Лариса Ратич
Мажорный ряд
* * *
…Ну наконец-то! Павел Петрович ещё раз с удовольствием перечитал: «Барон Павел Величко».
Визитка радовала глаз. Вот теперь можно двигаться дальше. Приятно всё-таки, когда планы осуществляются точно по плану. Подумал — и усмехнулся: ишь, накаламбурил.
«Мечта сбывается и не сбывается…» — фальшиво мурлыча, Павел Петрович побрился и затем торопливо спустился вниз:
— Лена, обедать!
На зов немедленно прибежала румяная старушка в кокетливом фартучке:
— Давно уж готово, Павел Петрович!
— Хорошо, — кивнул он. И, направляясь в столовую вслед за домработницей, как бы невзначай обронил:
— Лена, зови меня теперь «господин барон». Поняла?

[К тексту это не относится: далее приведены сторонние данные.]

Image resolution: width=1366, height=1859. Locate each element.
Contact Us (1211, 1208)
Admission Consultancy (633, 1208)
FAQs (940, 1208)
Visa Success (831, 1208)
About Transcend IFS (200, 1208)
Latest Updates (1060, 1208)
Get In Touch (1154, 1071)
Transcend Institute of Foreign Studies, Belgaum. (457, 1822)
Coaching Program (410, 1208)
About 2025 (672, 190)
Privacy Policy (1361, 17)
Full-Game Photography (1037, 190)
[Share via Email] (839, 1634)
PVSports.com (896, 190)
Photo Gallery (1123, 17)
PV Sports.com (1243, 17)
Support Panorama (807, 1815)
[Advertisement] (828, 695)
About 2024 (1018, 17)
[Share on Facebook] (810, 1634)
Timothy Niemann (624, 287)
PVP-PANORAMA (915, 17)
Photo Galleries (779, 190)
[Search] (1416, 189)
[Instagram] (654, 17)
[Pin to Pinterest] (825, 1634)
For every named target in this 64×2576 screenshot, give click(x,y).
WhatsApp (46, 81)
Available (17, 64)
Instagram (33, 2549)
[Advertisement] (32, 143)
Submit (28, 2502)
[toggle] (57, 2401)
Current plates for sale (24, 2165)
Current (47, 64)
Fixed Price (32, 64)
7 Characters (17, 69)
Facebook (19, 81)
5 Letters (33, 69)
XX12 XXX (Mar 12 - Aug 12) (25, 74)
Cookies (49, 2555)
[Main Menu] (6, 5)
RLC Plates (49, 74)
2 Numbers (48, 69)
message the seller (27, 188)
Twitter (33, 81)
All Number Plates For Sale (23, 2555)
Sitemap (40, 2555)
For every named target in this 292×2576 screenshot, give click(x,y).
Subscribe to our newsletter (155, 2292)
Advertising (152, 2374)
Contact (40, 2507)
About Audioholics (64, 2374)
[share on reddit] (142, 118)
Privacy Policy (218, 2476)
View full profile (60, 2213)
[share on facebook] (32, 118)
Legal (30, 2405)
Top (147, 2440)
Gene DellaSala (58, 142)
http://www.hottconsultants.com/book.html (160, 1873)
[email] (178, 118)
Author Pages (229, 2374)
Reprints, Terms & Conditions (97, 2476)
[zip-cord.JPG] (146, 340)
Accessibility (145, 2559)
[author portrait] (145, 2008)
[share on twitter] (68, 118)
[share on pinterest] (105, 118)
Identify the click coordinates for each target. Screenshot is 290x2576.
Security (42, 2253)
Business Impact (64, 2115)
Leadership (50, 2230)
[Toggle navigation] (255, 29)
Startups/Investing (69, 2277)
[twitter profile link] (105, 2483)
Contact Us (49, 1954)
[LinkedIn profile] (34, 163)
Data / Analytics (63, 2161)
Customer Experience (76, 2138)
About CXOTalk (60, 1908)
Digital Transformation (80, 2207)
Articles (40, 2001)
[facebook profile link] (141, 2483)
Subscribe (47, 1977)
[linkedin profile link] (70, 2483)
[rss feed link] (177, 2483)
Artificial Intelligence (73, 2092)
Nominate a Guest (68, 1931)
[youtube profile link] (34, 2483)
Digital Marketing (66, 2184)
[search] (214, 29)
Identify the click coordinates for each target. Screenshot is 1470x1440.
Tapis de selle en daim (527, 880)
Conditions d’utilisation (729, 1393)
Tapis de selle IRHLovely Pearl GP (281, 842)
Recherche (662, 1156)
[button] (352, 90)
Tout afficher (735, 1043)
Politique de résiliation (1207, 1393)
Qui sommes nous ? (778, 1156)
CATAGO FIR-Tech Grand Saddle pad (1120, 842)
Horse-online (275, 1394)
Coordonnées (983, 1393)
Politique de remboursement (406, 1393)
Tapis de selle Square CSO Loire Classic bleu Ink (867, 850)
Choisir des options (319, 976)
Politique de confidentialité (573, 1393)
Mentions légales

Женщина торопливо кивнула, нисколько не удивившись. В доме уже третий год только и разговоров, что Величко ищет свои знатные корни. Нашёл, значит.
Павел Петрович вальяжно уселся за стол. Умная Лена подобострастно спросила:
— Вам первое подавать? Или, как всегда, сразу мясо, господин барон?
«Да, звучит!» — приосанился Величко. И ответил снисходительно:
— Как обычно, Леночка. А первое — вечером, когда все соберутся.
Домработница ловко, в один момент, накрыла, и пока хозяин обедал, привычно докладывала:
— Значит, сегодня хозяйка поехала с утра по магазинам; Анжелика Павловна — в институте, а Иннокентий Павлович — по делам; за ним заехал сын Старкова.
— Спасибо, — Павел Петрович доел. — Я в офис, буду часам к шести. Подготовь праздничный ужин. Надо же отметить, а? — он рассмеялся, кивнув на пачку золотистых визиток, которыми не переставал любоваться и за едой.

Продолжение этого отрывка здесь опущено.